Die Hausdurchsuchung bei einer 17jährigen Juso-Vorsitzenden in Nordrhein-Westfalen schlägt hohe Wellen. Und das nicht nur, weil sie rechtswidrig gewesen sein soll.
„Es ist der 1. April, gegen 6 Uhr morgens. Fünf Polizeibeamte klingeln an der Wohnungstür der Familie Kruschinski in Menden im Märkischen Kreis.“ So berichtet der WDR gestern. Mirko Kruschinski, SPD-Vorsitzender im Ort, öffnete damals die Tür und sei geschockt gewesen, so der Sender. Er zitiert Kruschinski: „Auf einmal stehen da fünf Leute in Schußwesten, mit schweren Pistolen.“
Die Beamten zeigen dem Mann den Durchsuchungsbeschluß. Es gehe um dessen Tochter Nela. Die 17jährige ist Juso-Vorsitzende in Menden. Die Polizisten nehmen ihren Laptop, das Handy und mehrere Notizbücher mit.
Juso-Chefin anonym angeschwärzt
Grund des morgendlichen Polizeibesuchs: Es gebe den Verdacht, daß die Tochter für mehrere Graffitis verantwortlich sei, die im Januar während des Bundestagswahlkampfes auf Wände einer Gaststätte geschmiert worden waren. Sie bestreitet das.
Rückblick: Am 26. Januar besucht Friedrich Merz gemeinsam mit seiner Frau Charlotte die Schützenhalle in Menden-Huingsen. Hier will er in seinem Heimatberitt einen Wahlkampfauftritt absolvieren. Allerdings haben Unbekannte in der Nacht zuvor Schmierereien auf der Hauswand hinterlassen. Zu lesen ist: „Merz auf`s Maul“ und „Antifa in die Offensive“. Als der damalige Kanzlerkandidat und seine Ehefrau eintreffen, seien die Gewaltaufrufe noch zu lesen gewesen.
Die Polizei ermittelt. Laut WDR soll sich eine Zeugin gemeldet haben, die zwei Personen in der besagten Nacht in der Nähe des Schützenhauses gesehen haben will. Und ein anonymer Hinweis sei eingetrudelt. Ein Zettel, auf dem stand, man möge doch mal die 17jährige und ihren Bekannten unter die Lupe nehmen. Und das tut dann auch die Polizei – Folge ist die Hausdurchsuchung.

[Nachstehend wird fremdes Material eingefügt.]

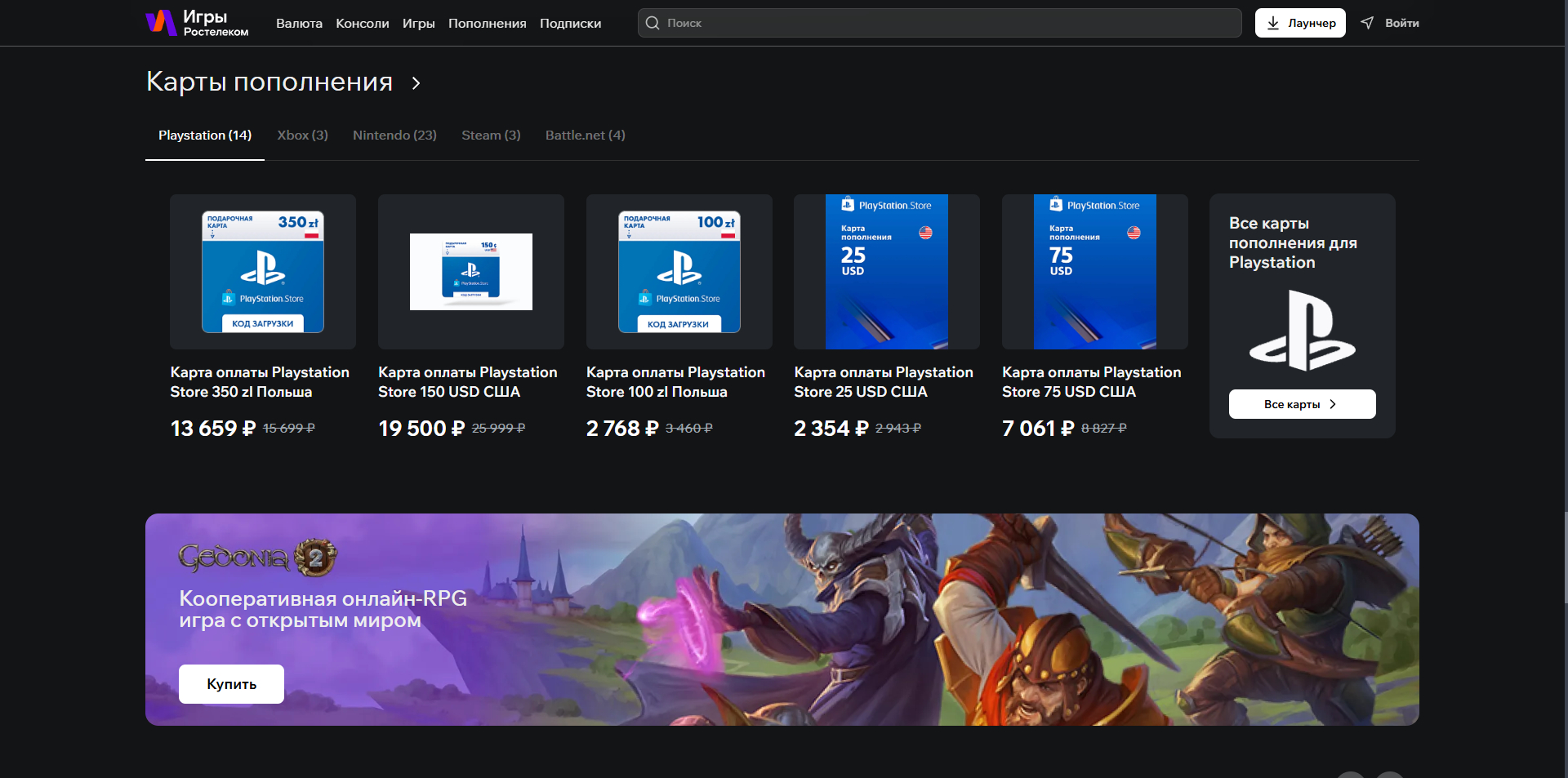The height and width of the screenshot is (778, 1568).
Task: Open the Playstation Store 150 USD США title link
Action: (x=467, y=382)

Staatsanwaltschaft wußte von nichts
Grund der Berichterstattung: Den Durchsuchungsbefehl bei der Juso-Ortschefin soll laut WDR das Amtsgericht Arnsberg genehmigt haben. Direktorin des Gerichts ist Charlotte Merz, die Gattin des heutigen Bundeskanzlers, dem in dem Graffiti Gewalt angedroht wurde. Den Durchsuchungsbeschluß soll ein Richter auf Probe unterschrieben haben. Auf Nachfrage des WDR soll Charlotte Merz bestritten haben, „in dem Fall Einfluß genommen oder etwas von dem Durchsuchungsbeschluss gewußt zu haben“.

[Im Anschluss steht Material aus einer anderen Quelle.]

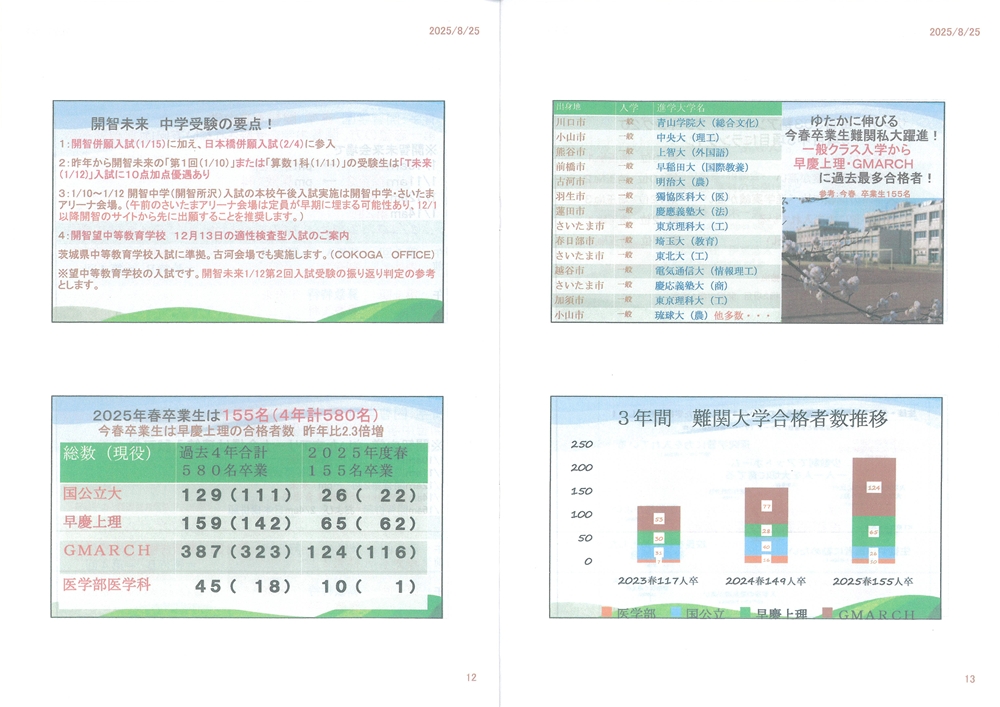Click the orange 医学部 legend swatch
1000x707 pixels.
(x=608, y=612)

Gedurft hätte sie das ohnehin nicht: Ein Amtsgerichtsdirektor kann Richtern keine fachlichen Anweisungen zu Einzelfällen geben, da Richter sachlich und persönlich unabhängig sind und nur dem Gesetz unterworfen sind (Art. 97 Grundgesetz, Paragraph 1 Gerichtsverfassungsgesetz, Paragraph 25 Deutsche Richtergesetz). Der Direktor ist für die Verwaltung des Gerichts und die Dienstaufsicht über das Personal zuständig, einschließlich der organisatorischen Geschäftsverteilung. Er darf aber keine fachliche Weisung erteilen, die in die richterliche Unabhängigkeit eingreifen.
Gegen den Durchsuchungsbefehl legte der SPD-Landtagsabgeordnete Thomas Kutschaty, er ist Rechtsanwalt, für seine Mandantin, die 17jährige, Beschwerde beim Landgericht Arnsberg ein. Mit Erfolg. Das entschied: Der Durchsuchungsbefehl war rechtswidrig. Doch warum? In den Akten, die dem Landgericht vorlagen, befand sich kein Antrag der Staatsanwaltschaft, der zwingend sei, um eine Hausdurchsuchung durchzuführen. Dies soll der Ermittlungsrichter damit erklärt haben, daß er gar keinen Kontakt zur Staatsanwaltschaft aufgenommen habe.